Una forte pressione invase la testa di Alex. Pendergast era un buon collega, e a Smith non dispiaceva lavorare con lui. Erano partner, maledizione, e allora perché il poliziotto gli teneva nascoste tutte quelle informazioni?
"Beh, la ringrazio per il gesto" disse Alex alzandosi.
"E la ringrazio anche per avermi svegliato. Se non fosse stato per lei sarei mancato ad un impegno importante".
La donna gli sorrise e Alex non potè fare a meno di notare la perfezione di quel volto.
"Allora ci si vede in giro, sceriffo". E con queste parole gli diede le spalle, attraversò la sala e uscì dalla porta, lasciandolo nel silenzio più assoluto.
Alex tornò a sedersi e prese la penna sul tavolo tra le mani. Iniziò a batterla sulla superficie fredda, lo sguardo perso nel nulla.
Pendergast gli stava nascondendo qualcosa, di questo era sicuro.
Doveva solo scoprire cosa.


-


Scese dall'automobile e ordinò silenziosamente al guidatore di portare il veicolo all'interno della tenuta. Rimase a contemplare l'edificio in lontananza per un paio di secondi, una valanga di ricordi prese possesso della sua mente per un attimo, ma Pendergast li scacciò con un delicato movimento del capo. Si mise in cammino senza smettere di osservare la bellezza che lo circondava. Era rimasto lontano da quel posto per troppo tempo, e per troppo tempo aveva rischiato di cadere in un pozzo di nostalgia. Sfiorò con le dita i fiori, assaporò il loro profumo, lasciò poi che gli occhi cadessero sulla figura femminile ferma sulla soglia del cancello. Per poco quest'ultima non lo circondò con un abbraccio. Si fermò solo ricordandosi quanto Pendergast odiasse quei segni così stupidi d'affetto.
"Ilyas" sussurrò invece avvicinandosi a lui leggermente.
"Sono contento di rivederti" le disse Pendergast senza cambiare espressione. Forse con una piccola nota di delusione, Sue gli fece strada fino all'abitazione. Non lo vedeva da quasi due anni, dopo quell'evento*. Due anni in cui gli era mancato terribilmente. Ed ora che finalmente lo aveva di fronte, gli sembrava più distante che mai.
La ragazza venne riscossa dalla sua voce, leggera come il vento.
"Hai preparato la stanza?". Sue venne percorsa da un brivido gelido. Annuì lasciando entrare l'uomo in casa.
"Mi dispiace disturbarvi così all'improvviso, oltretutto con un comportamente simile" si rivolse alla ragazza e Ingrid, la donna alla quale aveva assegnato il compito di "badare" a Sue. Era scesa delle scale subito dopo il loro arrivo.
"Purtroppo non ho molto tempo a disposizione per i convenevoli. Ho bisogno di parlargli subito". Gli occhi di Pendergast si posarono in quelli della ragazza, e quest'ultima colse il messaggio.
"Di sopra, prima porta a sinistra".
Con un groppo alla gola, Sue lo guardò salire le scale e sparire oltre l'angolo. Rimase immobile a fissare quel punto, come se si aspettasse di vederlo apparire di nuovo.
"E' inutile" le disse Ingrid con una nota di consolazione nella voce.
"Lo conosco da una vita, e non mi ha mai dato corda. Quell'uomo è un labirinto anche per me". Ripiegò le labbra in un sorriso e si allontanò in una delle stanze di quell'enorme abitazione.

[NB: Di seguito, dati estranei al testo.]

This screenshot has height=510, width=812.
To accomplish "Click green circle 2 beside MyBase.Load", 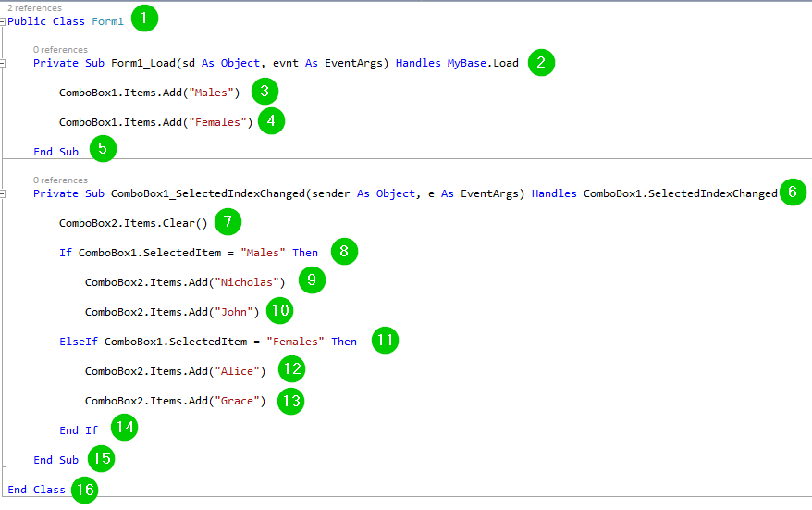I will [541, 62].
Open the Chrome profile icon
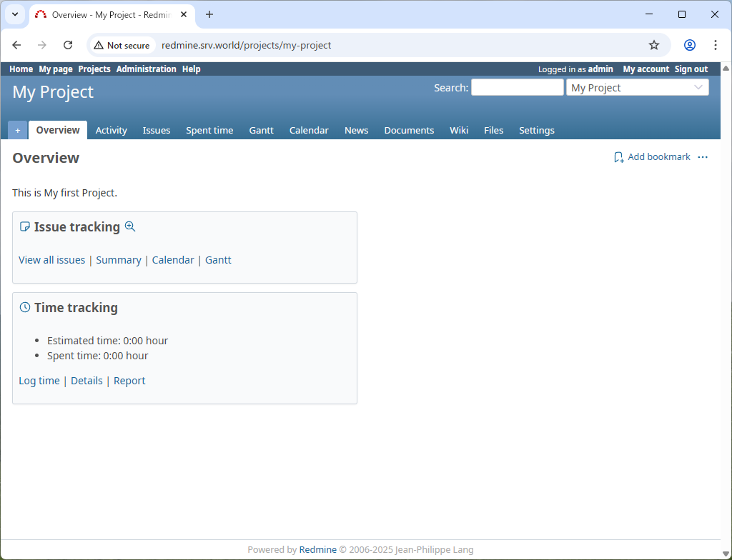The image size is (732, 560). [x=689, y=45]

Ilyas Pendergast chiuse gli occhi. Liberò la mente, rallentò il respiro e rilassò il corpo fino all'ultimo muscolo esistente. Stabilizzò il vuoto in testa e ridusse il respiro fino a smettere d'aspirare aria. Aveva imparato quella tecnica di meditazione durante gli anni passati con i monaci buddisti. Teoricamente ci sarebbe voluta un'intera vita per riuscire a praticarla per bene, eppure lui e Pendergast ci erano riusciti a tempo di record.
Raggiunse l'insensibilità ad odori e suoni, divenendo così un tutt'uno con il nulla che lo circondava. Mentre cominciava a sentirsi leggero come una piuma, iniziò a dire il suo nome.
Xialiu.
Attese pazientemente, poi lo ripetè di nuovo.
Aspettò dei secondi, e un'immagine appena percettibile gli percorse la visuale. Onde simili ad un'interferenza gli invasero la testa, rischiando di fargli perdere il contatto.
Xialiu.
E finalmente sentì la sua voce.
Pendergast.
Da quanto non ci sentiamo, amico mio?

Dal giorno della tua morte, se la memoria non m'inganna.
Una risata divertita gli rimbombò in testa.
Diretto come al solito, il nostro Ilyas. Ricordi che sei stato tu ad uccidermi?
Ti ricordo anche che è stato per tua volontà.
Non posso darti torto, ovviamente. Qual è il motivo di questa visita, invece? Ah, lasciami indovinare. Un altro caso delicato con cui ti devo aiutare, o mi sbaglio?
Non ti sbagli mai. E sono sicuro che non dirai di no.
Mi conosci fin troppo bene, caro Pendergast. Di cosa si tratta?
Devi trovarmi due persone. Jamie Williams e Josh Minerva. Ho bisogno di sapere dove sono.
Morti.
Il vuoto in cui si trovava il poliziotto vacillò.
Morti? Come fai ad esserne sicuro?
Oh, non ne sono sicuro Ilyas. Lo so. Dubiti del sottoscritto?
Non sto dubitando. Ho bisogno di sapere se ne sei certo.
Certo che ne sono certo, li ho visti finire nel buco con i miei occhi.
Come sono morti?
Di questo non ne ho idea. Dimentica la credenza che dal mondo dei morti si veda tutto quello che succede in quello dei vivi, mio caro. Se fosse vero non passerei le giornate a rigirarmi i pollici dalla noia. Non riesci a mandarmi una bella televisione, quassù?
Un'altra risata interruppe la conversazione.
Ti ringrazio del tempo, Xialiu. Mi sei stato incredibilmente d'aiuto.
Figurati. Non avevo comunque niente da fare.
Tornerò una volta concluso questo caso.
Non ci contare, Pendergast. Ne avrai un altro tra le mani ancor prima di rendertene conto.
Ilyas sorrise.
Lo so.
Lentamente, così com'era arrivata, l'immagine si dissolse in una nuvola di fumo. Aprì gli occhi e rimase fermo a gambe incrociate per un minuto intero. Solo allora riprese a respirare normalmente. Nel buio della stanza alcuni pezzi si ricomposero, e un'idea si fece strada nella mente di Pendergast. Un'idea spaventosa che gli fece gelare il sangue.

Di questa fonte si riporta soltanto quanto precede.